The lawsuit claims that over its 15 plus years of employment, Solvay “chose to exploit its strong track record and ability to generate customer trust to divert trade secrets and confidential information from U.S. customers into US customers. customers in China “. He said Solvay retaliated against him when he tried to stop the information leaks.
Ardito claims that one of the Chinese companies that Solvay employees were able to pass information to was Huawei Technologies Co., a telecommunications giant. In 2019, former President Donald Trump released a decree banning US companies from using the equipment of telecommunications companies posed a risk to national security, including Huawei. President Joe Biden last month extended the ban.
In the lawsuit, Ardito claimed he was able to learn about sensitive customer data kept on Solvay’s cloud platform called salesforce.com. He said information from customers, including the US government and the military, was stored there. He was reassigned in 2016 to a Chinese manager and said he found breaches of confidentiality, particularly towards a Chinese employee who left the company for a competitor in Taiwan.
Ardito says he complained to the company, including six times in writing from October to December 2018, that his Chinese official was channeling confidential information and potentially trade secrets from U.S. customers to be used for the benefit of Huawei.
Ardito claimed to have filed whistleblower reports over a period of seven months with Solvay’s regional human resources office and its legal team. He said the company told him it had no policies or procedures to address his concerns and that the company had not launched an investigation.

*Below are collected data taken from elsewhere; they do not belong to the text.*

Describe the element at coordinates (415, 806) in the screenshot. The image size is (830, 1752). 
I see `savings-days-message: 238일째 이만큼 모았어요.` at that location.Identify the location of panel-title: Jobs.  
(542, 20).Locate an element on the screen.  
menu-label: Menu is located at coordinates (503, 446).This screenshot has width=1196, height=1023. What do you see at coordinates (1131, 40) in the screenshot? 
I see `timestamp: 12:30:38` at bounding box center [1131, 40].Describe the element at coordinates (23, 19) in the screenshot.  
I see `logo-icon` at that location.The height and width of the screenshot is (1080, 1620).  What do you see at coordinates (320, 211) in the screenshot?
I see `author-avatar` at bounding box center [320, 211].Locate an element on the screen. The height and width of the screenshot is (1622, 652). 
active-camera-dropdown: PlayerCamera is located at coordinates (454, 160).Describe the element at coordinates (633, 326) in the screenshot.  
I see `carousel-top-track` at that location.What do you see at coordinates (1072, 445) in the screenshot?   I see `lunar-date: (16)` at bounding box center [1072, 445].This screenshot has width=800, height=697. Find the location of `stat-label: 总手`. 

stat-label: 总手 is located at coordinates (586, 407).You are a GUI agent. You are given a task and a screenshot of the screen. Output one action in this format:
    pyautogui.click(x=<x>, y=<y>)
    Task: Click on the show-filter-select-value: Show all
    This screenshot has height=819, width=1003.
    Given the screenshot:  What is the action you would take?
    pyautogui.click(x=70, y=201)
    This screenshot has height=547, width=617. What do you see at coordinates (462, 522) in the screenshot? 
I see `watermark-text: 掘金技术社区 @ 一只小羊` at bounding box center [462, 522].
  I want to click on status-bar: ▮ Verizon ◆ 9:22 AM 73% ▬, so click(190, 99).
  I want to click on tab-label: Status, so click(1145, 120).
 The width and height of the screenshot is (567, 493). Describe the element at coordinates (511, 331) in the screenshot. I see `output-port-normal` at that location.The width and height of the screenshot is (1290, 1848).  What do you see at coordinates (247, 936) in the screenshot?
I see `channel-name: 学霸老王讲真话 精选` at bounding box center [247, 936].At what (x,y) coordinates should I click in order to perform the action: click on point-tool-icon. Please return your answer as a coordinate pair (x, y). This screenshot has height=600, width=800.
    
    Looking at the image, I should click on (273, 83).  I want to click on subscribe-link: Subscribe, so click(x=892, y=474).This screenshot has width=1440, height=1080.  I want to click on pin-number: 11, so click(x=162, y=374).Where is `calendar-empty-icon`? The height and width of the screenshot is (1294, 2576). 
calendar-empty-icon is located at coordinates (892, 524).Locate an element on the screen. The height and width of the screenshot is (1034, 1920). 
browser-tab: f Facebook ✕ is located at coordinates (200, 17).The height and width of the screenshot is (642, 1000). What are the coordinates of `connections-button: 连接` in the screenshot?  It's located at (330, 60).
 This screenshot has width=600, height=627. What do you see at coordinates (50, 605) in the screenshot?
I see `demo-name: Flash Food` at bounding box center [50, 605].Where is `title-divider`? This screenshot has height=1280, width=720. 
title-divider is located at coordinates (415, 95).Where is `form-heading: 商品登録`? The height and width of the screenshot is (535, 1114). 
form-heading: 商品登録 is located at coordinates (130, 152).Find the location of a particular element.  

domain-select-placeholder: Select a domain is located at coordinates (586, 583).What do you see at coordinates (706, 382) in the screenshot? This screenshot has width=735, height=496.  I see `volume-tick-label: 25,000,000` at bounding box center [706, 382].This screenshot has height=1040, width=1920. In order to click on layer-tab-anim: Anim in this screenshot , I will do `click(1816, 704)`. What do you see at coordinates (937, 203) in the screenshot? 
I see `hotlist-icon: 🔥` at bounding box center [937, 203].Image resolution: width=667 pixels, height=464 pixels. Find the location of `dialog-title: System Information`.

He said Solvay “made it impossible” for him to do his job without breaking the law. He took medical leave in December 2018, but continued to interact with Solvay on complaints. He also claimed that the company contacted his daughter and tried to get her to disclose private information about him.
Ardito filed an illegal whistleblower reprisal complaint with the Maine Commission on Human Rights in September 2019. The lawsuit said the commission notified him of the right to prosecute in November 2020. Commission records were not available Wednesday.
Among the damages sought by Ardito are reinstatement in his post or payment of lost wages and benefits and double the amount of wage arrears plus interest. He also asks the court to ask Solvay to train its employees in civil rights.
Solvay and Ardito lawyers did not immediately respond to requests for comment.